Give as a numbered list, with blank lines left out, the part of the records that opens with the line containing "You are a computer-use" and closes with the line containing "Instruction: Open the", and nothing else.

[Information shown start]

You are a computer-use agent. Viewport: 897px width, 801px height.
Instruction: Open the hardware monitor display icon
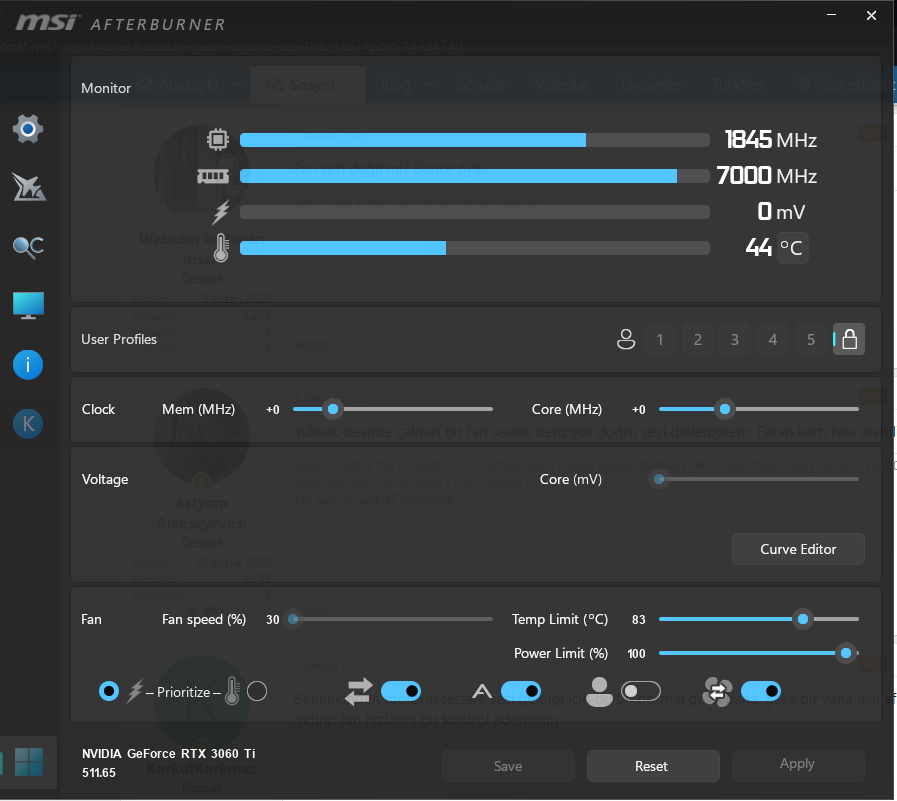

[Information shown end]
[Information shown start]

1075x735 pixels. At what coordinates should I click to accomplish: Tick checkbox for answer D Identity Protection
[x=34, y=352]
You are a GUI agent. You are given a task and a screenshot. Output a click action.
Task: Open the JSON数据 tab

[Information shown end]
[Information shown start]

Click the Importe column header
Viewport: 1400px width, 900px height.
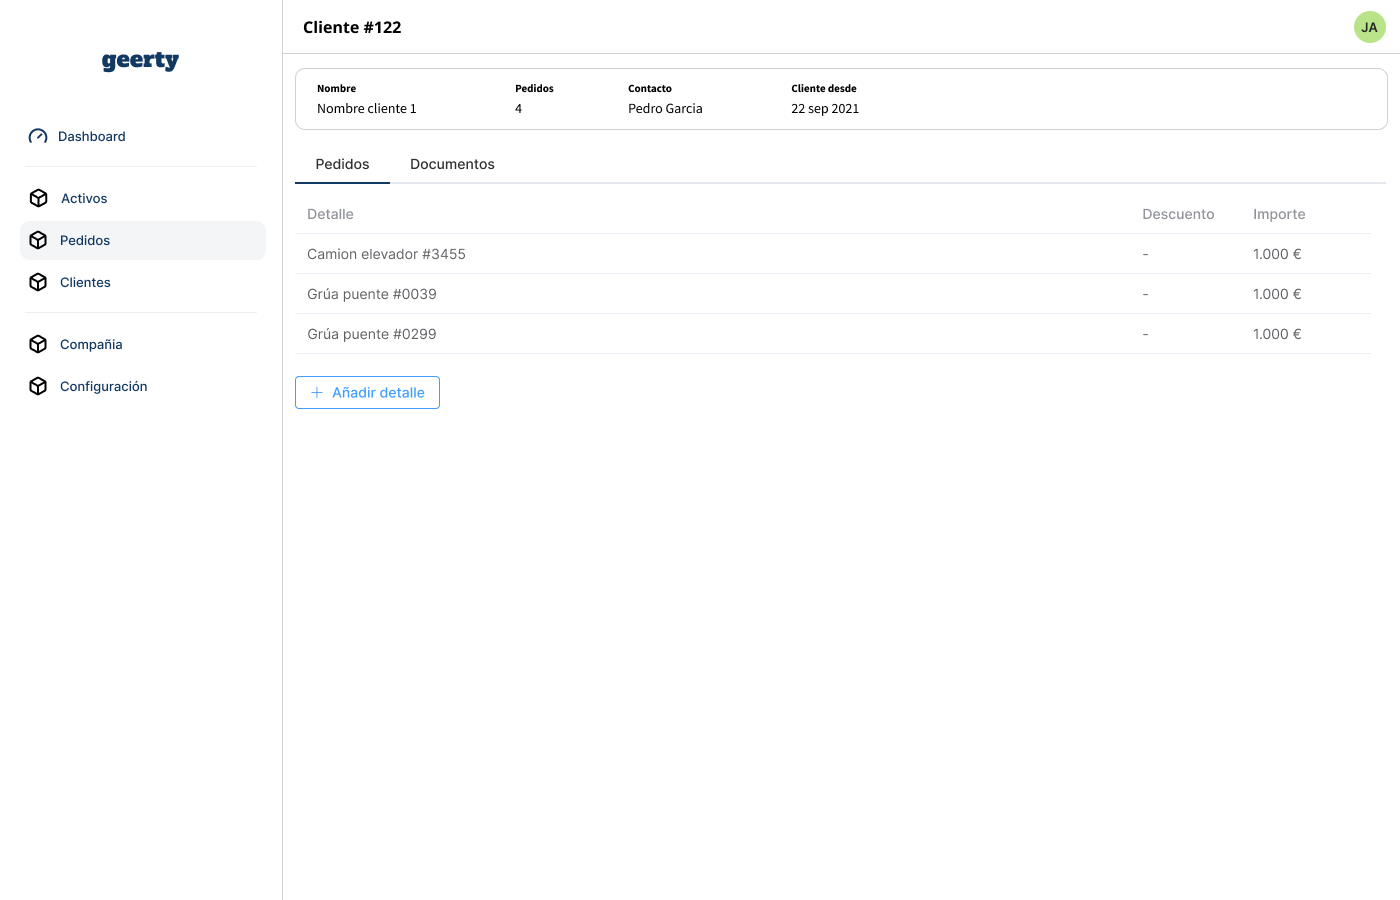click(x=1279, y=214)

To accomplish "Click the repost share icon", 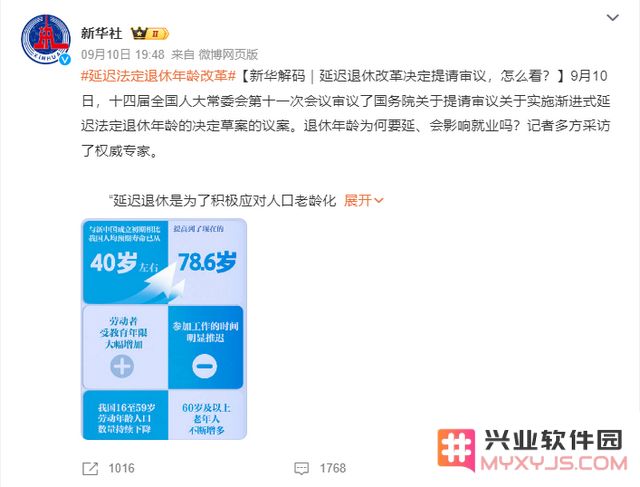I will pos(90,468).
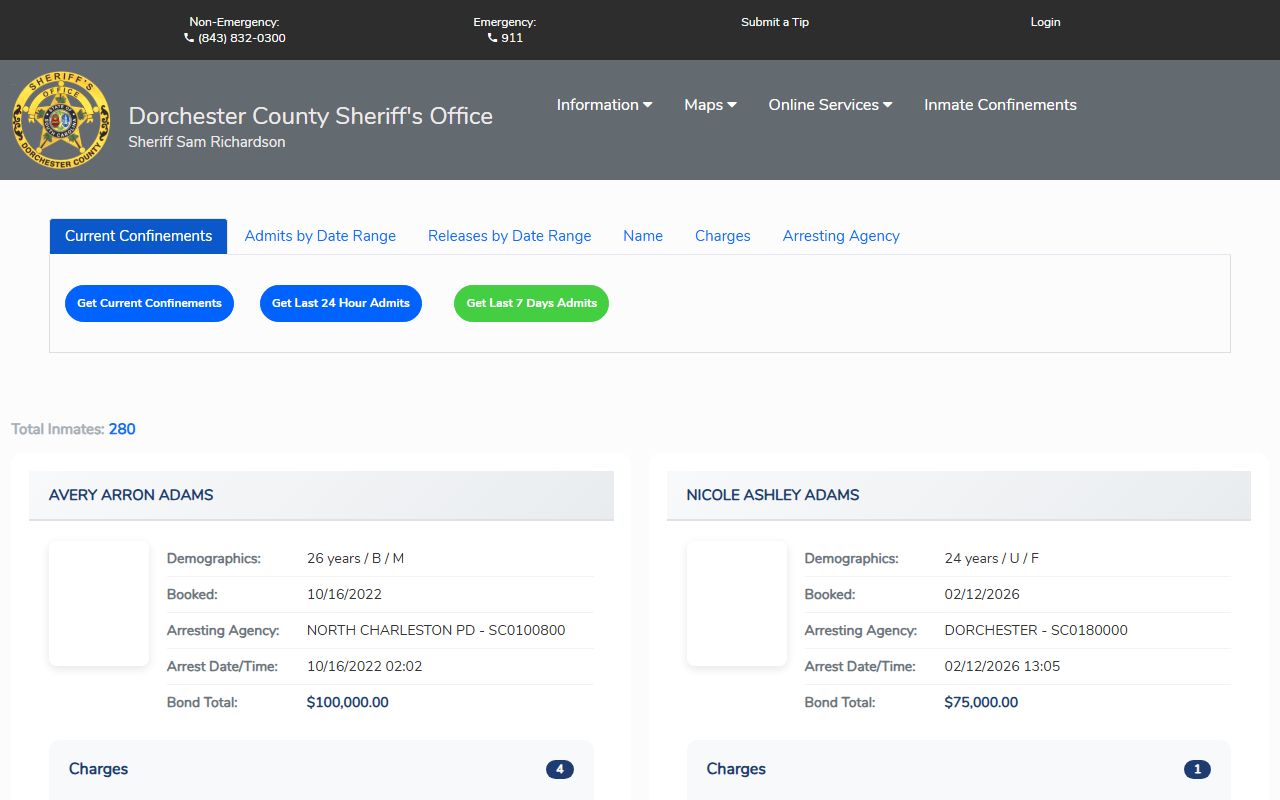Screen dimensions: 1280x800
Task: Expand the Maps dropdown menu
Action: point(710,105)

[Information shown end]

# Complete output
1. You are a computer-use agent. Viewport: 897px width, 801px height.
2. Instruction: Open the hardware monitor display icon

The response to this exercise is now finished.